**Short task 1:**
Decide whether each statement below agrees with the capacitor thread. Answer yes or no for each, and quote the words of the thread that decide it.
(a) The answer says that heating a filament is still how current is regulated in X ray tubes.
(b) The comment says that pure water is a good conductor.
(c) The answer says that a capacitor in vacuum must be kept cold and dark to hold its charge for a long time.

═══ Document

I've learnt in class that charges store up on capacitor plates (the electrons). But why don't the electrons just jump across capacitor, what stops them? At first I thought perhaps it might just be the air molecules, as they are insulating and have no charge carriers, the electrons wouldn't have enough energy to barge their way through.

How about if I had a capacitor in a vacuum though? Would the electrons just be able to leap across the capacitor because there is nothing there to stop them? If this were the case however, the capacitor could theoretically be any separation and the electrons would simply float across, which seems absurd, so there must be something stopping the electrons from leaving?

  • $\begingroup$ What makes you think that a vacuum is a conductor? A vacuum is a better insulter than air. Generally, it is the ion content of the medium that determines conductivity. (excluding known elemental conductors, like copper.) For example, pure water is a fairly good insulter. Impurities and things like salt, which breaks into its component ions, are generally why we think of water as conductive. -See: google.com/… and en.wikipedia.org/wiki/… $\endgroup$
    – CoilKid
    Mar 13, 2015 at 23:57

2 Answers 2


This is quite an interesting question.

First - air is a (poor) conductor. See this earlier answer for some details on how well (or poorly) air conducts (especially when the relative humidity increases).

Next - vacuum as an insulator. You are right that once electrons are "in space", a vacuum doesn't provide much impediment. This is why cathode ray tubes (old TVs, oscilloscopes) and other vacuum tubes could work. But you might know that these typically contain a hot cathode: a filament that is heated, and that then gives off ("evaporates") electrons. The hotter the filament, the more electrons. This is a good way to regulate current in vacuum tubes (to this day, it's how X ray tubes work!).

The analogy of "boiling off" the electrons is quite good. Just as water, when heated, will evaporate more vigorously, so electrons will escape material more readily when they are hot. And just as some liquids have lower boiling points than others, different materials have different "work functions" - the amount of energy that an electron needs to be given before it can escape.

This was demonstrated, of course, in the early 1900's when it was shown that shining light of a certain wavelength or shorter could excite electrons and cause them to escape from metals (the photoelectric effect) but that longer wavelength light, regardless of intensity, could not. This was actually later understood to be caused by the particle nature of light and one of the first piece of experimental evidence of quantum mechanics (for which Einstein got a Nobel prize).

Back to the electrons and their work function. I wrote an answer about this a while ago: that was actually more detailed, looking at the velocity distribution of electrons that do escape. Taking a step back from that, electrons in a metal behave a bit like a gas: they move around randomly, bump into each other, and their velocities follow the Boltzmann distribution. This means there are always a few highly energetic ones around - more when the metal is hot. There is a natural energy barrier keeping the electrons bound to the metal, and electrons with energy greater than that can and will escape. This is described in this wiki article.

Perhaps you have already understood that a capacitor in vacuum can also lose charge when exposed to light: so if you want your vacuum capacitor to hold charge for a long time, you have to keep it cold and dark.

══════
═══ Given information

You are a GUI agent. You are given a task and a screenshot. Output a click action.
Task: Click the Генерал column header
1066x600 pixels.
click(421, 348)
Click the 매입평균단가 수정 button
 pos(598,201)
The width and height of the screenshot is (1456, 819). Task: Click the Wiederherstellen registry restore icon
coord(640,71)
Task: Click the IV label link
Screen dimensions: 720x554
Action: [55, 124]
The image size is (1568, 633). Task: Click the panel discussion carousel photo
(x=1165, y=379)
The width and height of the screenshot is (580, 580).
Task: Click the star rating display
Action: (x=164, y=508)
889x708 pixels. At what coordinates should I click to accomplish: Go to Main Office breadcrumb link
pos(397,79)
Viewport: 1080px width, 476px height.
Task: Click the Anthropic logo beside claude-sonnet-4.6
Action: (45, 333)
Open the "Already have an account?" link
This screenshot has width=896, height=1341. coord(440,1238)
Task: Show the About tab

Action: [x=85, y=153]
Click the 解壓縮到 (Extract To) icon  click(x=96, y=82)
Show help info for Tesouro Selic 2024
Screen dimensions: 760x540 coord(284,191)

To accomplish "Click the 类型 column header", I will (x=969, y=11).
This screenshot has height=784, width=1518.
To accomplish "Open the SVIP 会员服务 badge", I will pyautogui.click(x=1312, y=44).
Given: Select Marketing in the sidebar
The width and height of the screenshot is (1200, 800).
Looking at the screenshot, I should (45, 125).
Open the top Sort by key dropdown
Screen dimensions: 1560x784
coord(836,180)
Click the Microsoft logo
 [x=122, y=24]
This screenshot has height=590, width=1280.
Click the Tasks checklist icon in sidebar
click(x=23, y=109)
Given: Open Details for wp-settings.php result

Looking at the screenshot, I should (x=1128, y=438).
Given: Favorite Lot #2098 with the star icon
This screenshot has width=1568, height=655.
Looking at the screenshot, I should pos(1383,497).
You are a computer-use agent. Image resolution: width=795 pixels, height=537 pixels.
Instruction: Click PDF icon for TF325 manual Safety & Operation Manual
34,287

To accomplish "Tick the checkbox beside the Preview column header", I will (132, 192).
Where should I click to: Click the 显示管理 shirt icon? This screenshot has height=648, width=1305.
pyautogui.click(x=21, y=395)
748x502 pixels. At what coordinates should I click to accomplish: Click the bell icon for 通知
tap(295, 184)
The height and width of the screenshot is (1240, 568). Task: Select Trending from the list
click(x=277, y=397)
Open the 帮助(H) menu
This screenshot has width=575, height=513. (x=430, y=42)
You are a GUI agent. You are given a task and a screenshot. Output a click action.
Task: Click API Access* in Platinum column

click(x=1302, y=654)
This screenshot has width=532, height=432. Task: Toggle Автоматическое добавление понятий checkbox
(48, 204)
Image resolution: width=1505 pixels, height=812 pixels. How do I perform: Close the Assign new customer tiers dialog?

══════

**Short task 2:**
Write out the lines of the listing, starting at the line containing "The image size" and ending after the line containing "Action: [x=85, y=153]".

**Exercise response 1:**
(a) Yes: "This is a good way to regulate current in vacuum tubes (to this day, it's how X ray tubes work!)."
(b) No: "For example, pure water is a fairly good insulter."
(c) Yes: "so if you want your vacuum capacitor to hold charge for a long time, you have to keep it cold and dark."

**Exercise response 2:**
The image size is (1568, 633). Task: Click the panel discussion carousel photo
(x=1165, y=379)
The width and height of the screenshot is (580, 580).
Task: Click the star rating display
Action: (x=164, y=508)
889x708 pixels. At what coordinates should I click to accomplish: Go to Main Office breadcrumb link
pos(397,79)
Viewport: 1080px width, 476px height.
Task: Click the Anthropic logo beside claude-sonnet-4.6
Action: (45, 333)
Open the "Already have an account?" link
This screenshot has width=896, height=1341. coord(440,1238)
Task: Show the About tab

Action: [x=85, y=153]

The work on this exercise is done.